Thought-provoking, visually stunning and fully immersive works challenging the limit of art and technology were on display across the Connecticut College campus during CONTACT: The 17th Ammerman Center Biennial Symposium on Arts and Technology Nov. 10-12.

The Symposium featured dozens of performances, installations, workshops and exhibitions by artists, technologists and scholars from New London to Hong Kong. Their innovative work addressed topics ranging from climate change to space exploration, social protest to communal healing rituals, and sustainable food systems to material culture.

“This was the first full Symposium we’ve hosted since 2018, and the excitement and energy were palpable.” said Nadav Assor, the Judith Ammerman ’60 Director of the Ammerman Center for Arts and Technology and associate professor of art at Connecticut College. “We’re thrilled we were able to bring such a world-class collection of artists, performers, teachers, thinkers and makers to our campus.”

Zach Duer performs
Artist and educator Zach Duer performs “Daedalus Dreams” at CONTACT: The 17th Ammerman Center Biennial Symposium on Arts and Technology

The theme of the event, CONTACT, reflected the impact of a global pandemic that challenged perspectives on what it means to engage, touch and come together.

“Contact is touch and affect; it is a means of forming communities and collaborations; it is a vehicle for contagion; it is a place, an action and an interface,” said the event organizers. “In the contemporary vocabulary, ‘contact’ is something to be avoided in physical interactions or something perhaps just out of reach in our remote relationships with others. Contact also contains the promise of new and continued engagement within communities, among disparate institutions and so-called disciplines.”

In the spirit of contact and collaboration, the Symposium featured four commissioned artists—Centre for Emotional Materiality, Anonymous Ensemble, Ensemble Pamplemousse and Joel Ong—who spent the week leading up to the event building and finalizing their pieces, meeting with students and members of the local communities, hosting workshops, and guest teaching classes.

Suspended objects are lit with bright colors as part of Anonymous Ensemble's Symposium display.
An Ammerman Center Symposium participant interacts with Anonymous Ensemble's Symposium display.

Anonymous Ensemble’s installation and poetic theatrical performance “Llontop,” centers Quechua voices, employing cutting edge machine learning to activate family heirloom objects using augmented reality with podcast-style audio content specific to the individual gaze of each audience member. The poems are performed using Anonymous Ensemble’s signature “live film” aesthetic with multiple camera feeds, live projections and a simultaneous live stream.

Members of the Centre for Emotional Materiality hosted a keynote performance, guiding participants in an intellectual, somatic and emotional “waltz” to explore how to move from FOMO (fear of missing out) to LOMO (love of missing out).
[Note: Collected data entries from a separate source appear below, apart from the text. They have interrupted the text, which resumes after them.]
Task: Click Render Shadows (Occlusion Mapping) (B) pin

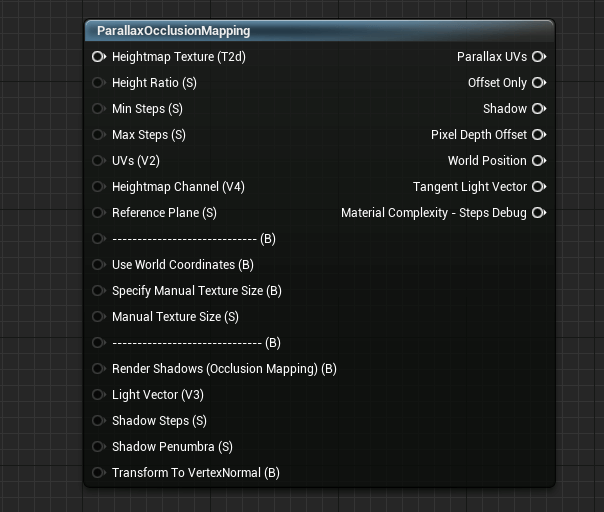Action: click(98, 369)
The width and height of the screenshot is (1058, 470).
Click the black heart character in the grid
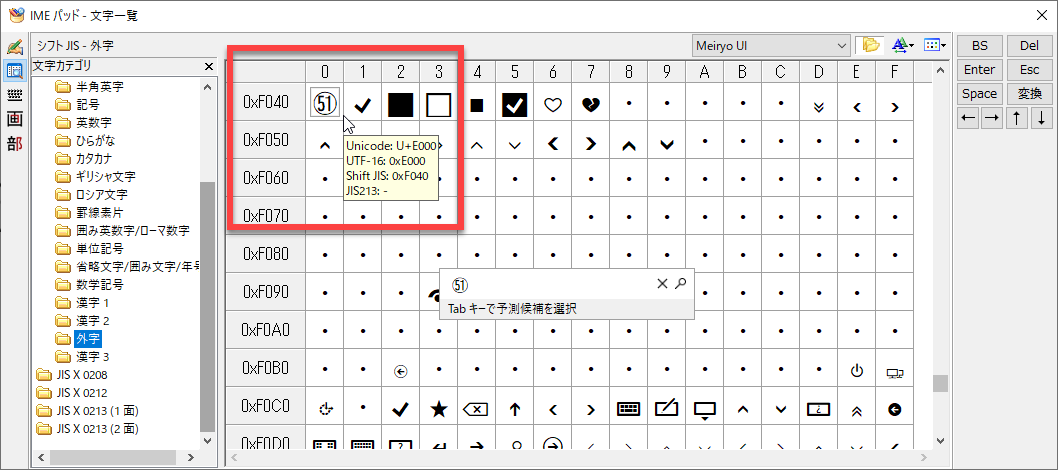[590, 104]
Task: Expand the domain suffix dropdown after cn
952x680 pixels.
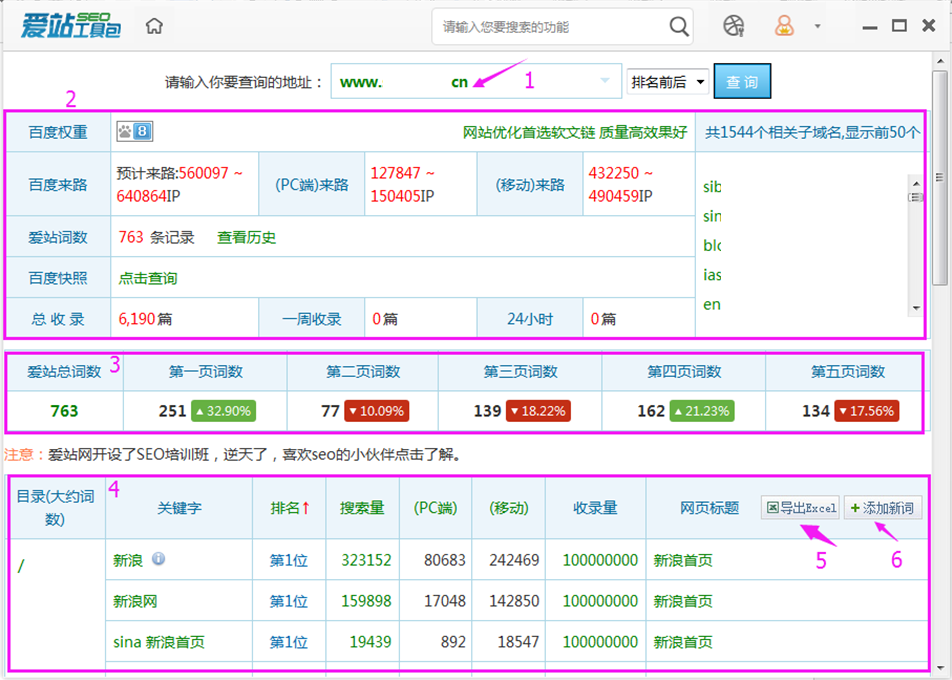Action: point(604,81)
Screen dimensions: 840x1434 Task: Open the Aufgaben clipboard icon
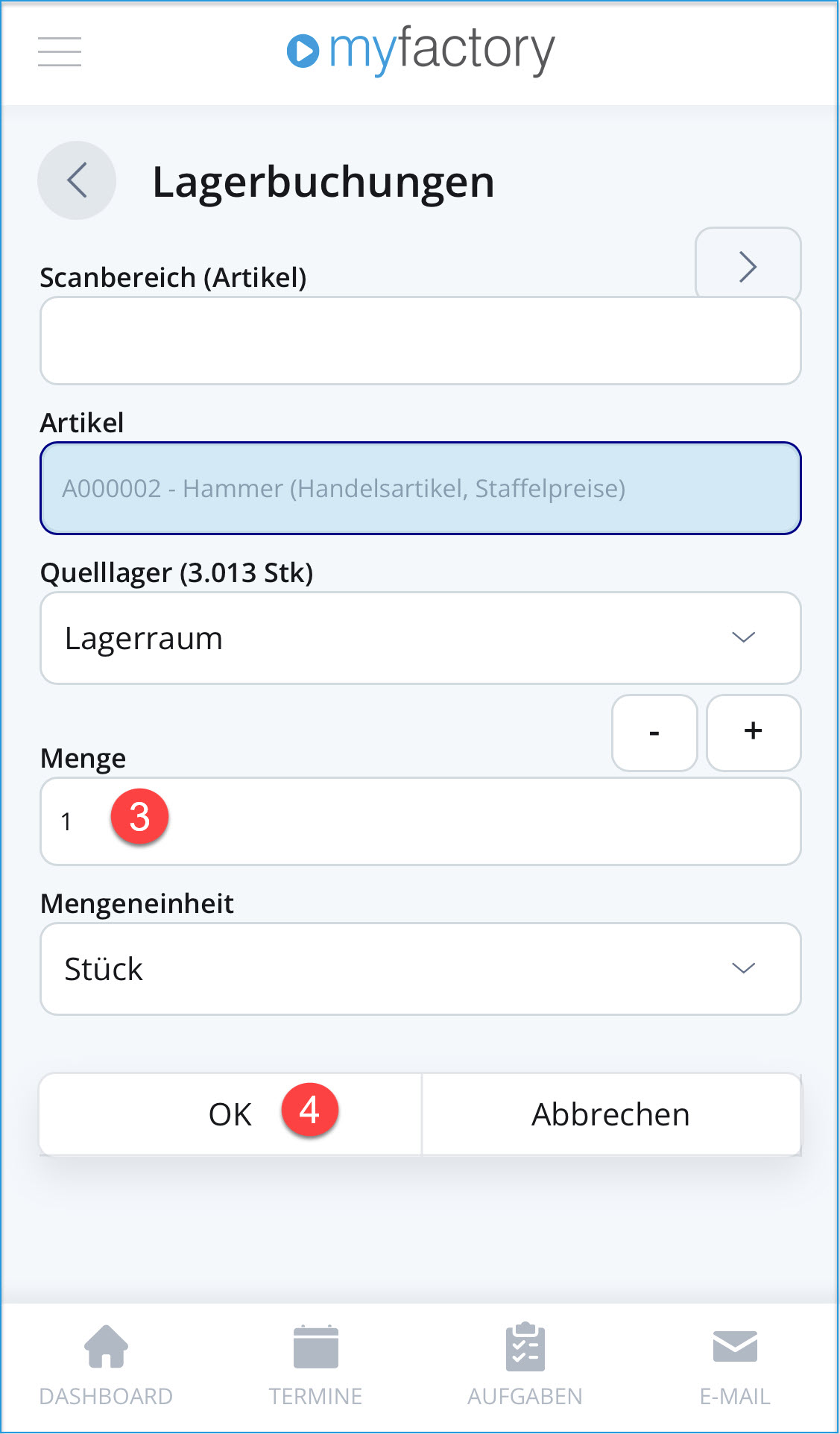525,1347
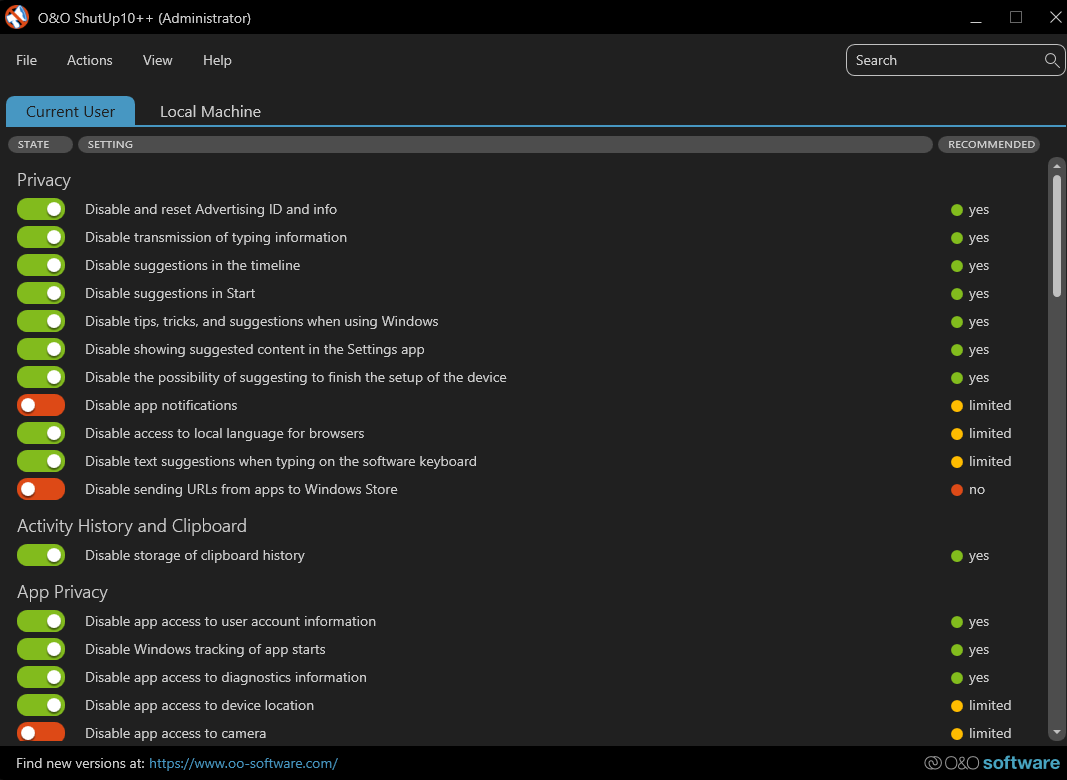Click the O&O ShutUp10++ app logo icon
This screenshot has height=780, width=1067.
click(x=17, y=18)
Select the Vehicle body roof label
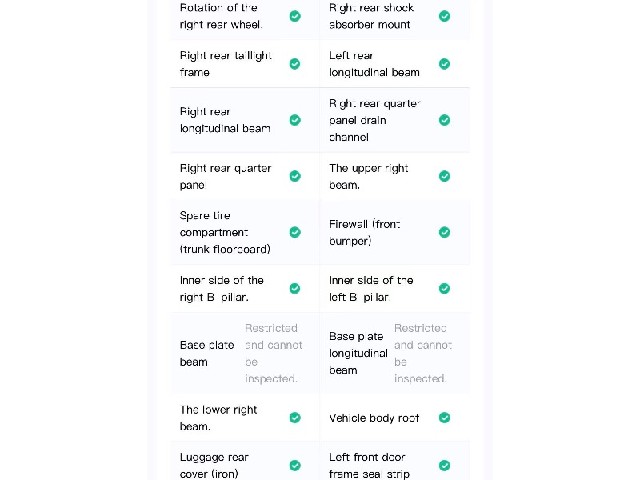The image size is (640, 480). (x=374, y=418)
Anonymous Ensemble presented “Llontop,” an installation and poetic theatrical performance that centers Quechua voices and employs cutting-edge machine learning to activate objects with content specific to each audience member; Ensemble Pamplemousse performed “Envelop In In,” a composition that explodes the various implications of “shadow” using musical tools, orchestration and computer self-determination; and Ong showed “In Silence,” a sculptural sound installation using water and bone conduction to convey stories of migration and the Caribbean diaspora of Toronto to pay tribute to the emotional turmoil through the pandemic. 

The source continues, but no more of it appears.